• Requirement 1
According to the passage on fasting, how long was the television fast the writer's family did to begin the year?
• Requirement 2
Continue the passage on fasting, picking up after its final sentence.

• Text block

If you want to stick with this traditional form of fasting, but can’t abstain completely from food, don’t give up fasting completely.

You can fast from a type of food instead of all foods. Maybe give up your nightly bowl of ice cream or give up pasta for a week. Get creative. God knows your heart, He knows that you desire to obey Him and deny yourself. He’ll give you wisdom to know what to give up.

Another way you can fast is fasting an activity instead of a food. My family has done a 30 day television fast to begin the year. Sometimes this is harder than a food fast! Another activity you can give up is social media. Think about any activity that really commands a lot of time and then choose to give that up for the sake of your walk with Christ.

One more way you can fast, is by having a spending fast. Choose a week and don’t spend any money that entire week. Don’t go to a particular store for a month. The possibilities are endless.

Sometimes, food doesn’t have a hold on us the way shopping or Facebook does, so we can choose to give those things up for the sake of following Jesus.



Okay, now you know that you should fast, and you’ve decided what to fast, now you have to decide when to fast.

It’s important to have a start and end date. Knowing that you are committed for a specific time and reason will help you to stick with it.



Start small and be faithful. If you’ve never fasting, I wouldn’t recommend you going on a 30 day abstinence of all food. Start small. Maybe fast lunch one day. Say no to television for a an evening. Start small and be faithful.

Be prepared. Make plans, especially if you’re doing a full food fast. If you have a family feed, plan a few slow cooker meals so that you’re not tempted to eat when they do. If you want the entire family to give up TV for a week, make sure it’s not during the week of the Super Bowl!

• Supplied information
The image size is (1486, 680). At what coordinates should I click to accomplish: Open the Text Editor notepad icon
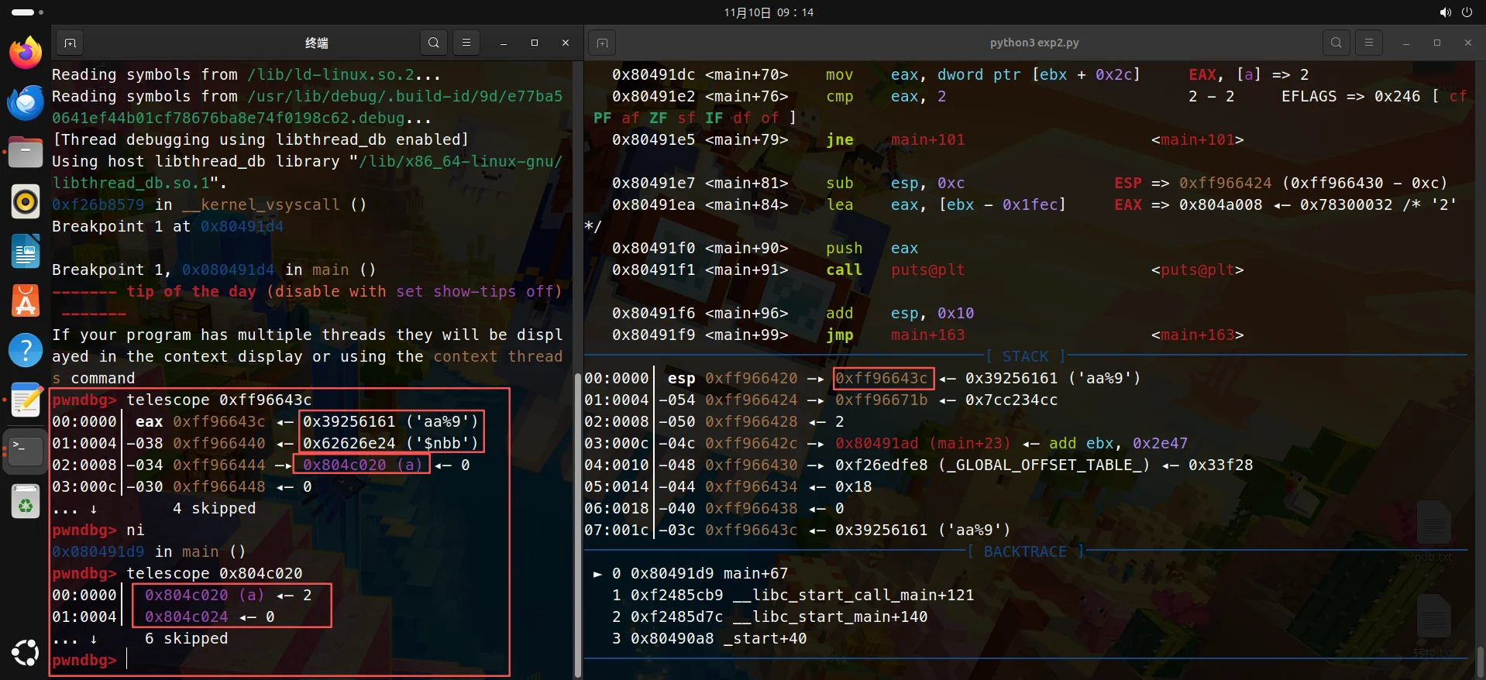(26, 400)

• Answer 1
30 days.

• Answer 2
Be cautious about telling tons of people. You should definitely tell your family about your plan so they’re not caught off guard, but no one else really needs to know.

The Bible cautions us about receiving accolades for fasting. The temple leaders in Jesus’ day were really good at fasting and making sure everyone knew it. And Jesus said, “They have received their reward in full.” When we fast and pray, it should be between us and God.

Don’t just give up food or an activity and think that’s the end. Use the time you would be eating or scrolling social media and spend that time in prayer. Every time you see the remote and want to turn on the television, say a prayer for the struggle you’re going through or the victory you want to see in your life.

Keep a journal. You’ll want to chronicle this time. You’ll want to see the prayers that you prayed and the answers God gave. During these days and weeks, you’ll find that you gain wisdom that could only come from prayer and fasting. So make sure that you document it!